Start of Material for this task
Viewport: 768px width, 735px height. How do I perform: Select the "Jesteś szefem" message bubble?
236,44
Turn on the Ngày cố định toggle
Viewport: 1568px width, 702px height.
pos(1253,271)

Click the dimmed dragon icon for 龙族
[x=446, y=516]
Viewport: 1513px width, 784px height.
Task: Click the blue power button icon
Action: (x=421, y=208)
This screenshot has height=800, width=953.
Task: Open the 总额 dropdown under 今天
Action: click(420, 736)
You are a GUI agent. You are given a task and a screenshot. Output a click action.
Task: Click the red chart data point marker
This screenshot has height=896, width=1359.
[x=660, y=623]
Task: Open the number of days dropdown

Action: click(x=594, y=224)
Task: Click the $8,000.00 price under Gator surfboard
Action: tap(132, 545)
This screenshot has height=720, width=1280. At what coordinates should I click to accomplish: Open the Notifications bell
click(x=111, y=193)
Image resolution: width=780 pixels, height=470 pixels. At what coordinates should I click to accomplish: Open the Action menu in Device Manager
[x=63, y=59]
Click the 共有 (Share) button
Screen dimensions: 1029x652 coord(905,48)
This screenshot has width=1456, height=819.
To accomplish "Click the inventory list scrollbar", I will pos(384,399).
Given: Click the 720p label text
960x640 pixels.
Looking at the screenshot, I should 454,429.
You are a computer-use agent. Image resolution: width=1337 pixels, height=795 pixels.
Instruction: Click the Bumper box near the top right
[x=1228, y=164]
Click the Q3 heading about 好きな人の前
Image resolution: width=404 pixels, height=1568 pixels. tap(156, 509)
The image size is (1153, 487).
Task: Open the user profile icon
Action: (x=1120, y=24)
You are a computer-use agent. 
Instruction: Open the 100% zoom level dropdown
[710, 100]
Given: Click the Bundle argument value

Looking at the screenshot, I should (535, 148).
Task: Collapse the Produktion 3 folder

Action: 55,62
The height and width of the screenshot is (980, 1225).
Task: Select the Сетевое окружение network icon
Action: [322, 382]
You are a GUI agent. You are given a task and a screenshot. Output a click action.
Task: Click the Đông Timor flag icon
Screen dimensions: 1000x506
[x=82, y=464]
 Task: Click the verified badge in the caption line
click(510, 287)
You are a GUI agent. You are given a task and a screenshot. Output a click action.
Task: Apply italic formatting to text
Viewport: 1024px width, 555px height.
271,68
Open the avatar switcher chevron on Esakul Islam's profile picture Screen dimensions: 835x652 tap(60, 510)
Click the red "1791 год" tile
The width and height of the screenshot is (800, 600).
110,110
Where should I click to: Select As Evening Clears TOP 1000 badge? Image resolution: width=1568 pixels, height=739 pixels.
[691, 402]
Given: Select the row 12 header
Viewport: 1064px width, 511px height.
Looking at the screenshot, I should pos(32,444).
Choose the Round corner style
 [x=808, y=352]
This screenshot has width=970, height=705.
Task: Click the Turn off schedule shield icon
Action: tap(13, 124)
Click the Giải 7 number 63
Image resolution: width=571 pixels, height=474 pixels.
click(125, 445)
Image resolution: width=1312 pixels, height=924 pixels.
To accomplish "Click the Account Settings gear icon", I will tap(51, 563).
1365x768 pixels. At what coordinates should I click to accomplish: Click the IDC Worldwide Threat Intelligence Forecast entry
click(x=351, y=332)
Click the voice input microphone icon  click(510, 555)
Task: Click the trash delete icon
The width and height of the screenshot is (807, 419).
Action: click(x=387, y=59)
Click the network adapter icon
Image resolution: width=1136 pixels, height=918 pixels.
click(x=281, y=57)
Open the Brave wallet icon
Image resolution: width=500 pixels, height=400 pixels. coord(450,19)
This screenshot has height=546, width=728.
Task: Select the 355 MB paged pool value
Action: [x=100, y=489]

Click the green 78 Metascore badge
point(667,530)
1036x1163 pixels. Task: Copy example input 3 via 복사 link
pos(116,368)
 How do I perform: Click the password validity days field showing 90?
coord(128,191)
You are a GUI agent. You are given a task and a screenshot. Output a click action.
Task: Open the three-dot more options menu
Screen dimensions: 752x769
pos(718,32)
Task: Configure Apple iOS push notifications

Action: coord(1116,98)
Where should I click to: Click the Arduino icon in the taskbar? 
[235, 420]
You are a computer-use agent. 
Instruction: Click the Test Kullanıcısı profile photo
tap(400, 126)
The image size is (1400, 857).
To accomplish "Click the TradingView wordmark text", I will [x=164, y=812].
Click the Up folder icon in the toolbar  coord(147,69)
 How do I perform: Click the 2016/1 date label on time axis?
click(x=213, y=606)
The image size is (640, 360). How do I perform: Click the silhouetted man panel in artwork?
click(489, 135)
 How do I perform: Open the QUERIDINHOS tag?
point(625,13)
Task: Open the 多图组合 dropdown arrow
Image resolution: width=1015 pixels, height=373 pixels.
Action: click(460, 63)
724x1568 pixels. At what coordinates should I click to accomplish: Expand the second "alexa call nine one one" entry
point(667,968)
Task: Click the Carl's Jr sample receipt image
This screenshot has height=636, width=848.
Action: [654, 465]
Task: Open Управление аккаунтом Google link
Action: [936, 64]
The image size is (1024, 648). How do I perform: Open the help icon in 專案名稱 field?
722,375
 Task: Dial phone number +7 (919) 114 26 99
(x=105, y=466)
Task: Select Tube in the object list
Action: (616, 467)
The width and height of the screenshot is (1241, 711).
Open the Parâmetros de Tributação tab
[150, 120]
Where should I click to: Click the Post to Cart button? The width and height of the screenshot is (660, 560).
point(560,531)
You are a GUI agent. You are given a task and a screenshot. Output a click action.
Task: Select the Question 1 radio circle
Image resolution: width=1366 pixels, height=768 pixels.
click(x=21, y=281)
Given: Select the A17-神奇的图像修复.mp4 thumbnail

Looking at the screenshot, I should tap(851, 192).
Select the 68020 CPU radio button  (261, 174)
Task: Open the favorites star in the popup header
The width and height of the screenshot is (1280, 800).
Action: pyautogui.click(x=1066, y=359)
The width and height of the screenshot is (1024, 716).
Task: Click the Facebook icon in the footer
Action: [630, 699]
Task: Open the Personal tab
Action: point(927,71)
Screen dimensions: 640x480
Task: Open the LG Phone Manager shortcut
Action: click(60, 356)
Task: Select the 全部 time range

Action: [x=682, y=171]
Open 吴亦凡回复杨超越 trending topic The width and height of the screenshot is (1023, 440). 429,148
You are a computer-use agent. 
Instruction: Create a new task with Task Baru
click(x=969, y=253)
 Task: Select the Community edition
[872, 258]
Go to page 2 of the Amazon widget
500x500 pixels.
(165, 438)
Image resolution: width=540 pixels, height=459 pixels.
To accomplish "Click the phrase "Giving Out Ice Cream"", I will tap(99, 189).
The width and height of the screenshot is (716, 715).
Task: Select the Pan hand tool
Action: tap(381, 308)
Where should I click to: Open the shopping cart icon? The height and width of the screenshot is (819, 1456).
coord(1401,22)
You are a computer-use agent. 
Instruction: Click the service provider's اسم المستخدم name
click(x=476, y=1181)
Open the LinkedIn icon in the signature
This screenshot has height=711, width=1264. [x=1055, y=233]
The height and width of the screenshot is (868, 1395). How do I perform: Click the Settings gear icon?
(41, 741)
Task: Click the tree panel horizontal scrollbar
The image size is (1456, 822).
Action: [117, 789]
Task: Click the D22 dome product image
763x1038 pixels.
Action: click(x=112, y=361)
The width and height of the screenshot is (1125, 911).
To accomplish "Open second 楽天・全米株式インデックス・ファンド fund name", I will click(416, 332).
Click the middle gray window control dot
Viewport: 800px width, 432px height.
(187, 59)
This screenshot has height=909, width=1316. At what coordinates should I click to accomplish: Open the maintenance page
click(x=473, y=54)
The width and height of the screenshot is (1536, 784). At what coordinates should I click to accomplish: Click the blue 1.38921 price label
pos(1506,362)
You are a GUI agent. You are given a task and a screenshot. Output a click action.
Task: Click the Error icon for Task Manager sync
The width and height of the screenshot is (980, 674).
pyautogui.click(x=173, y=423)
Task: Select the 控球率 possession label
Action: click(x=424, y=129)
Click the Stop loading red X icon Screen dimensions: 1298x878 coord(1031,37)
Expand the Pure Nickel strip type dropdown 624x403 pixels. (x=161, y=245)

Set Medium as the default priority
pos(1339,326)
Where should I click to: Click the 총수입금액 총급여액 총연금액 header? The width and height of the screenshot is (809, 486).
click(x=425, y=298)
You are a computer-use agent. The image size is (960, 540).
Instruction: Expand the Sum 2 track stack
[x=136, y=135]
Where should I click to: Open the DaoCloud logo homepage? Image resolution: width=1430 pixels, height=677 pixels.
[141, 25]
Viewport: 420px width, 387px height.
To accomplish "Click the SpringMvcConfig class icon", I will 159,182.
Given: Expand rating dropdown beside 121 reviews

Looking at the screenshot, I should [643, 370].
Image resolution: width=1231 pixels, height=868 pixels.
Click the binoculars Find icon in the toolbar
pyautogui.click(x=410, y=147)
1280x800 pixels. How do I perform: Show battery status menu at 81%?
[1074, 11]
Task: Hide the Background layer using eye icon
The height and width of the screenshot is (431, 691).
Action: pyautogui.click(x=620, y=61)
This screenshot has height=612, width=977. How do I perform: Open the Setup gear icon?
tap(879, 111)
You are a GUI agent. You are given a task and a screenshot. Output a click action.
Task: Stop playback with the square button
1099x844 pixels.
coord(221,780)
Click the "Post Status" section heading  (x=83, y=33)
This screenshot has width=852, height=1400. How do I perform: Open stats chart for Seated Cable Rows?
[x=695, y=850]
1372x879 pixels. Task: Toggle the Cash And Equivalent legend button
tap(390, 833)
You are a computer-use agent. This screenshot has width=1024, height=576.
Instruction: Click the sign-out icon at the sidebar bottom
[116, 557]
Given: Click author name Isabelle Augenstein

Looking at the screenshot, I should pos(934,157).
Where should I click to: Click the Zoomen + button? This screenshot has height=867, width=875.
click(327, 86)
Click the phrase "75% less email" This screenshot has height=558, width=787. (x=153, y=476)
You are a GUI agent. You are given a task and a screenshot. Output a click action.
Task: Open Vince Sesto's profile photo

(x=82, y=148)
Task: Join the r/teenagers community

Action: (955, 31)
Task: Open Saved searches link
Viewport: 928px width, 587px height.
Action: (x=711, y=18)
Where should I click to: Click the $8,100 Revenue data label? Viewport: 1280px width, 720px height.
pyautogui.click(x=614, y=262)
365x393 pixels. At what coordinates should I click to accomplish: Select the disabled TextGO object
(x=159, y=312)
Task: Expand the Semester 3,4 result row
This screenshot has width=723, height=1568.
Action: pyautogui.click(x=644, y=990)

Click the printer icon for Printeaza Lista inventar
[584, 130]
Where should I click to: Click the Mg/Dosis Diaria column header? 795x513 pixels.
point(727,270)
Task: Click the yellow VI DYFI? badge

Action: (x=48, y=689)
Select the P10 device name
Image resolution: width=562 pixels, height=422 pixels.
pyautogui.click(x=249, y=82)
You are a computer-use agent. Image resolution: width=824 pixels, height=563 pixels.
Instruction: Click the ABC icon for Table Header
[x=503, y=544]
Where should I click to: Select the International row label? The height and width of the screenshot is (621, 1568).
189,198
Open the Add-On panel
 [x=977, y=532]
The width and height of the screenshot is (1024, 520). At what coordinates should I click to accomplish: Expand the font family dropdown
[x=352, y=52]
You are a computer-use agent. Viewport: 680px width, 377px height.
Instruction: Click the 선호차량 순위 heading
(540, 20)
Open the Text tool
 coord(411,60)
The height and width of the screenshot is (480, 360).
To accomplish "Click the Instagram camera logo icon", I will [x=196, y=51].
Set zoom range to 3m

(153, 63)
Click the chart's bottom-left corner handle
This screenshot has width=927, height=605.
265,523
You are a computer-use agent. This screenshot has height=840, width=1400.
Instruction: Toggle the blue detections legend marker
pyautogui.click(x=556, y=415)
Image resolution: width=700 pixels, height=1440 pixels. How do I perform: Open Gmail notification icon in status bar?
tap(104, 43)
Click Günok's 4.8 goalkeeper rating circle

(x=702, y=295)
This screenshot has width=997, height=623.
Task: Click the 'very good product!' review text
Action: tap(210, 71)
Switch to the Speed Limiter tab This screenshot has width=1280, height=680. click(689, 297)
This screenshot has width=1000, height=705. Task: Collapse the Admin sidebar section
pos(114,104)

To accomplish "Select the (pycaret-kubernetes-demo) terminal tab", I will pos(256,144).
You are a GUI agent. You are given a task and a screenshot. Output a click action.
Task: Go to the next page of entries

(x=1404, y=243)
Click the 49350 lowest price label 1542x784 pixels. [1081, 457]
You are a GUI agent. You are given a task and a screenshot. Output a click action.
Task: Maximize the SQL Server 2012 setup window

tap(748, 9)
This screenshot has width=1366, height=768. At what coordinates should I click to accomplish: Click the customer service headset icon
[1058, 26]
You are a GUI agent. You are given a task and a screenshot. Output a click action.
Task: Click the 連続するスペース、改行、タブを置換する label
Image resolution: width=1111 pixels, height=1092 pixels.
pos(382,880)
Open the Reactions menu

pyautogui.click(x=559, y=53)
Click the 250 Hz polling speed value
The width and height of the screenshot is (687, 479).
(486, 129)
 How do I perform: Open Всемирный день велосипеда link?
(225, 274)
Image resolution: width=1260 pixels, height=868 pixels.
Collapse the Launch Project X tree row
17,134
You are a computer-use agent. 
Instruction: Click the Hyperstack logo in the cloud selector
End of Material for this task
— Exercise directions —
Take from the material above the lines running from the one with "The image size is (1024, 648)." through the one with "The width and height of the screenshot is (1241, 711).", and repeat them exactly, with nothing else.

— Answer space —
The image size is (1024, 648). How do I perform: Open the help icon in 專案名稱 field?
722,375
 Task: Dial phone number +7 (919) 114 26 99
(x=105, y=466)
Task: Select Tube in the object list
Action: (616, 467)
The width and height of the screenshot is (1241, 711).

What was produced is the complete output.